In the clinic, that patient QA process demands a spatial resolution comparable to film (approximately 0.4 mm) in order to detect and analyse errors in SRS/SBRT treatment plans. While ion chambers, for example, have a proven QA track-record supporting standard radiotherapy techniques – including intensity-modulated radiation therapy (IMRT) and volumetric modulated arc therapy (VMAT) – they lack the resolution needed to deal with the extreme dose gradients characteristic of SRS/SBRT beam delivery.

Typical SRS QA detector arrays seen in clinical use today offer a pitch (distance between measurement points) of 2.5 mm or larger and have limited field sizes. In SRS/SBRT, that granularity is insufficient and necessitates dose interpolation to fill in the “dead points” between pixels – estimates that, in turn, can lead to dose-peak errors. “With the myQA SRS we can decrease the pitch by a factor of 10 [versus standard arrays] and multiply the total number of channels by a factor of 100,” explains Arianna Giuliacci, a nuclear engineer who heads up the testing programme for myQA SRS within IBA Dosimetry. As such, the myQA SRS provides a spatial resolution of 0.4 mm, with more than 100,000 pixels across a large active area of 12×14 cm².
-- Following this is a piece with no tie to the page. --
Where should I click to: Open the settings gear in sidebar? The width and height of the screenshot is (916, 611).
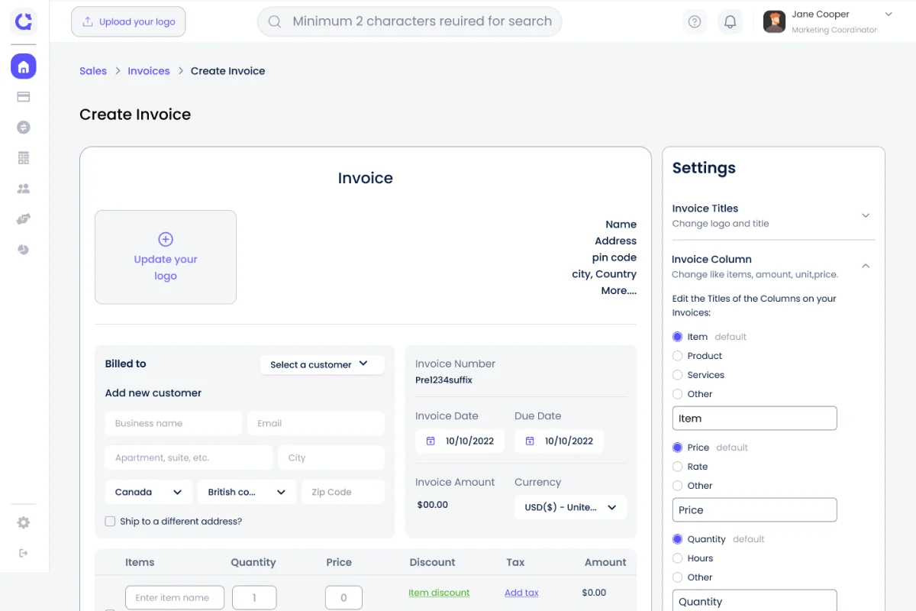pos(24,523)
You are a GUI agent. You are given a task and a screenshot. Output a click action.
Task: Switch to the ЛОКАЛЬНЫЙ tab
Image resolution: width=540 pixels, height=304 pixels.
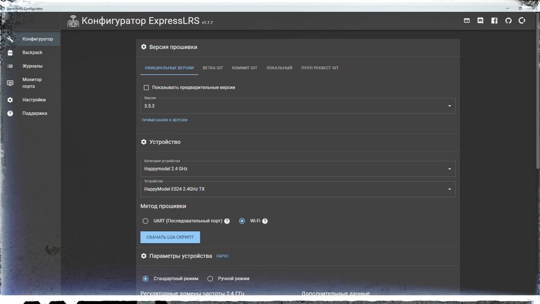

Right now, Giuliacci and her colleagues in Schwarzenbruck, Germany, are focused on physical characterization of the myQA SRS detector versus key performance metrics like thermal stability, measurement precision, reliability and robustness. Using IBA’s in-house clinical set-up, the team has also evaluated dosimetric response of the detector at clinical photon fields and compared performance to ionizing chambers – including measurements of small-field beam output factors and percentage depth-dose curves. “In parallel,” Giuliacci adds, “we have integrated the detector in a treatment planning system, with subsequent irradiation of clinical plans and gamma analysis yielding high pass rates.”

QA best practice

With the in-house testing programme well advanced and third-party clinical evaluation to follow by year-end, myQA SRS is being lined up for full commercial release in the second quarter of next year. Even now, though, the potential upsides for clinical end-users are evident. For starters, the active area of the device (at 12×14 cm²) promises significant time savings in the QA of patients with several treatment volumes, helping medical physicists to confirm that planned SRS treatments are delivered accurately versus the complex dose distributions required for single-isocentre, simultaneous irradiation of multiple lesions.
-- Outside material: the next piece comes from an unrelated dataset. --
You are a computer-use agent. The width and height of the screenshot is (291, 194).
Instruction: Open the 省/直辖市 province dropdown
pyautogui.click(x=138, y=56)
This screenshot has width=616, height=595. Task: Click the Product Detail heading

“There is no need for the physicist to prepare multiple plans or choose which targets they want to QA, as everything can fit in one QA plan and one irradiation session,” explains Kos. “The size of the detector clearly helps to verify mono-isocentric plans with multiple targets.”

Ease of use and reliability also underpin the custom development of a cylindrical SRS/SBRT phantom that’s compatible with static and rotational treatment delivery. As a result, the combined detector–phantom assembly removes uncertainties in set-up, calibration and QA checks, notes Kos, while the QA plans can be verified and cross-checked independently in the same phantom using the myQA SRS detector, different ionization chambers and film. At the same time, the detector’s wireless Gantry Sensor+ provides accurate measurement of linac rotation angles to support rotational treatment plans.
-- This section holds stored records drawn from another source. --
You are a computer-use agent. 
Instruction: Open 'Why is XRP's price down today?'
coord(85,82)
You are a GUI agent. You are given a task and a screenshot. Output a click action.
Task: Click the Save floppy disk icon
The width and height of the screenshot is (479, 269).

For Kos, the enhanced capabilities of myQA SRS are part of the bigger picture in which independent QA plays a pivotal role in the validation of SRS/SBRT treatments. “Independence is a fundamental requirement for successful QA,” she concludes. “We can check patient QA outcomes without being influenced by possible malfunctions in the radiotherapy equipment chain, and we can ensure peace of mind and confidence that our customers are doing QA in the right way.”

As such, myQA SRS is compatible with all commercial SRS/SBRT treatment systems, including C arm, O-shaped or robotic linacs in a range of clinical set-ups.